* **Text section**:
________
Thread: numeric_normalize() is a few bricks shy of a load

numeric_normalize() is a few bricks shy of a load

From
Tom Lane
Date:
9.4 introduced a function numeric_normalize() whose charter is to
produce a string representing a numeric, such that two numerics' string
representations will compare equal if and only if the numeric values
compare equal.  (This is used, so far, only by GIN indexes on JSONB.)
Thomas Fanghaenel pointed out to me that this function is utterly,
completely broken: it will reduce distinct values such as 1 and 1000
to the same string, and what's much worse for the GIN use-case,
it can reduce values that should compare equal to distinct strings.
Here's a test case demonstrating the latter assertion:

regression=# create table t1 (f1 jsonb);
CREATE TABLE
regression=# insert into t1 values('{"x": 12000}');
INSERT 0 1
regression=# insert into t1 values('{"x": 12000.00}');
INSERT 0 1
regression=# select * from t1 where f1 @> '{"x": 12000}';      f1        
-----------------{"x": 12000}{"x": 12000.00}
(2 rows)

regression=# create index on t1 using gin (f1);
CREATE INDEX
regression=# set enable_seqscan TO 0;
SET
regression=# select * from t1 where f1 @> '{"x": 12000}';     f1      
--------------{"x": 12000}
(1 row)

regression=# select * from t1 where f1 @> '{"x": 12000.00}';      f1        
-----------------{"x": 12000.00}
(1 row)

Since JSONB GIN indexes are always considered lossy, the
reduction-to-same-string case is masked by index rechecks, resulting
only in an inefficient index that fails to distinguish keys it could
distinguish.  However, the reduction-to-different-strings case results
in wrong answers, as illustrated above.

I think there's no choice but to fix this in 9.4.  The only reason
it even needs discussion is that this would invalidate index entries
in beta testers' JSONB GIN indexes, such that queries would not find
entries that they did find before.  I'm not sure we can do anything
about this except recommend that beta testers REINDEX such indexes
after updating to 9.4next.
________
Stored items from a collection
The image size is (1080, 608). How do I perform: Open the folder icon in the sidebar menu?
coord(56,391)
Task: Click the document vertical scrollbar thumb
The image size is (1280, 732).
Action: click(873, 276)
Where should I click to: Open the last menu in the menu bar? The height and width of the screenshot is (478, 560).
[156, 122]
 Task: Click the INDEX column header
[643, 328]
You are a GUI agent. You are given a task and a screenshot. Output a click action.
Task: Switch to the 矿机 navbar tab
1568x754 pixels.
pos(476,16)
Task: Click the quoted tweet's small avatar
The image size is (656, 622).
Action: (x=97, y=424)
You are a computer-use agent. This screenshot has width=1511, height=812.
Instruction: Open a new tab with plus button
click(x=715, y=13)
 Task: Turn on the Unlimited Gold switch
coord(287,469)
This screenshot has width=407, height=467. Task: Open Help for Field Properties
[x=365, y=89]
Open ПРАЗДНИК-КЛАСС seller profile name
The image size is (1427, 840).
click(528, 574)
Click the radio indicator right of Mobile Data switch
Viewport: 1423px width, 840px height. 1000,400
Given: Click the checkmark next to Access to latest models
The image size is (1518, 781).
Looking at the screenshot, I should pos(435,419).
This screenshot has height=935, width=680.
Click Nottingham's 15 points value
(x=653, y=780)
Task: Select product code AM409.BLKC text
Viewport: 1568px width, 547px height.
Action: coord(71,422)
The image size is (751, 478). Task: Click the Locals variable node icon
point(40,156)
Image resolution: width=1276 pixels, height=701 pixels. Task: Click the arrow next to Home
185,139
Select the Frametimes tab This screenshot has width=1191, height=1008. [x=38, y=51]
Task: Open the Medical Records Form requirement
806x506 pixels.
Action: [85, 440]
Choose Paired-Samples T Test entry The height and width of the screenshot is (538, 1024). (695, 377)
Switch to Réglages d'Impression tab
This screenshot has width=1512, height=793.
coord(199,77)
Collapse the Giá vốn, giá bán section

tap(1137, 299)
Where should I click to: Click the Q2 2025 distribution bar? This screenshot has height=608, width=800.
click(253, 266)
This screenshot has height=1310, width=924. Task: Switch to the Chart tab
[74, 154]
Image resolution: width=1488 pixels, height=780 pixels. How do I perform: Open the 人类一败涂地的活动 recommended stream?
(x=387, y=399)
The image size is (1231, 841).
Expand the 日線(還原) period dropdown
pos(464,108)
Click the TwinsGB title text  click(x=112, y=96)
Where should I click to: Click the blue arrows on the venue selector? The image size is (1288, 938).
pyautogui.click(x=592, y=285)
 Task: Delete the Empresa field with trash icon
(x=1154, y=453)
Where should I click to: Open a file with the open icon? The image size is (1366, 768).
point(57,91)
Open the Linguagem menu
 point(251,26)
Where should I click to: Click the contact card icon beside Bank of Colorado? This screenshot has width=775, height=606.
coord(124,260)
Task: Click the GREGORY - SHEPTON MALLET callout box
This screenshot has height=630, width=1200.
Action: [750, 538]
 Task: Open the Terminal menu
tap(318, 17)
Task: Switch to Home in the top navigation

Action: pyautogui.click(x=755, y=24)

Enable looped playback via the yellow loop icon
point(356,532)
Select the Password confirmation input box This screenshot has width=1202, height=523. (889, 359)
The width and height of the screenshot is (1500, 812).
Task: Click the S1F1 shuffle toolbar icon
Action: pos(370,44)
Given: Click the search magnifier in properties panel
________
* **Written problem**: Write out the passage of the numeric_normalize() post verbatim, starting at "Thomas Fanghaenel pointed" and ending at "to distinct strings.".

* **Finished exercise**:
Thomas Fanghaenel pointed out to me that this function is utterly,
completely broken: it will reduce distinct values such as 1 and 1000
to the same string, and what's much worse for the GIN use-case,
it can reduce values that should compare equal to distinct strings.